As he leaves, I feel as if I failed. In seven hours, I wasn't able to find a part of Clooney different from the one everyone already knows. As he retreats in his movie-star car to his movie-star lair with his giant-owl sidekick, I feel pretty sure he never separates the public from the private. It explains, at least, why he sucked as Batman.
Then two nights later I get a chance to run the experiment again. My wife and I figure we'll check out the sushi place Clooney said he's been going to for 15 years. When we walk in, there's only one occupied table, and of course it's Clooney, his girlfriend, his assistant and a friend he met the first day he moved to Los Angeles. He's unprepared for me, out in the open, vulnerable.
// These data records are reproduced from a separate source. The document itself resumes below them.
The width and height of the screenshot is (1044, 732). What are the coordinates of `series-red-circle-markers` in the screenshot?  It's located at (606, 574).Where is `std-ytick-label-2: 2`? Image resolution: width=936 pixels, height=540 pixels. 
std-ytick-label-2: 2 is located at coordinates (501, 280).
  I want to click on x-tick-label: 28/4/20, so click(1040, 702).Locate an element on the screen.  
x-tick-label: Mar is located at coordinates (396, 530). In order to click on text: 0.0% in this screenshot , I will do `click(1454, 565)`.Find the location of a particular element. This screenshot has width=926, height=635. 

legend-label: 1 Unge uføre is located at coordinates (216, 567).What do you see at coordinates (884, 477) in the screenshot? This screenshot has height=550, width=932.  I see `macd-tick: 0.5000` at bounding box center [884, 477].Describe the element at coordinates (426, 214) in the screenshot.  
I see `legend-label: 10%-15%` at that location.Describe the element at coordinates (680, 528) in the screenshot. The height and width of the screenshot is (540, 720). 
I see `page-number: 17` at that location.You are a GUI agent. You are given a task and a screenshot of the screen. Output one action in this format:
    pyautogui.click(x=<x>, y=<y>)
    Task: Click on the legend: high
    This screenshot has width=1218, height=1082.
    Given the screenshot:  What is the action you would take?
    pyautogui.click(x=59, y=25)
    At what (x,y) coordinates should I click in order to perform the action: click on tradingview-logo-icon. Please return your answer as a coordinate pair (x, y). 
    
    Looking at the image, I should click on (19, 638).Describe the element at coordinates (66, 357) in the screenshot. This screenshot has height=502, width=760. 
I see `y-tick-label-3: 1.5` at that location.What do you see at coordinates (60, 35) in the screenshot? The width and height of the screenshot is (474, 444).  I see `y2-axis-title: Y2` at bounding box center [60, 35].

But he yanks over a table, puts it next to his, tells us what to order, hands us food from his plate, shows us photos of him and the other guy at the table with Keith Richards, reads the cheesy lines he's just been faxed for his Oscar presenting, fights for the check and generally hosts the crap out of us. Clooney is a movie star not because he's overwhelmingly electric or handsome or fascinating. After two very fun nights, I can tell you that he really isn't any of those things. George Clooney is a movie star because he's happiest when he controls how everyone around him feels. Because that's what movies do.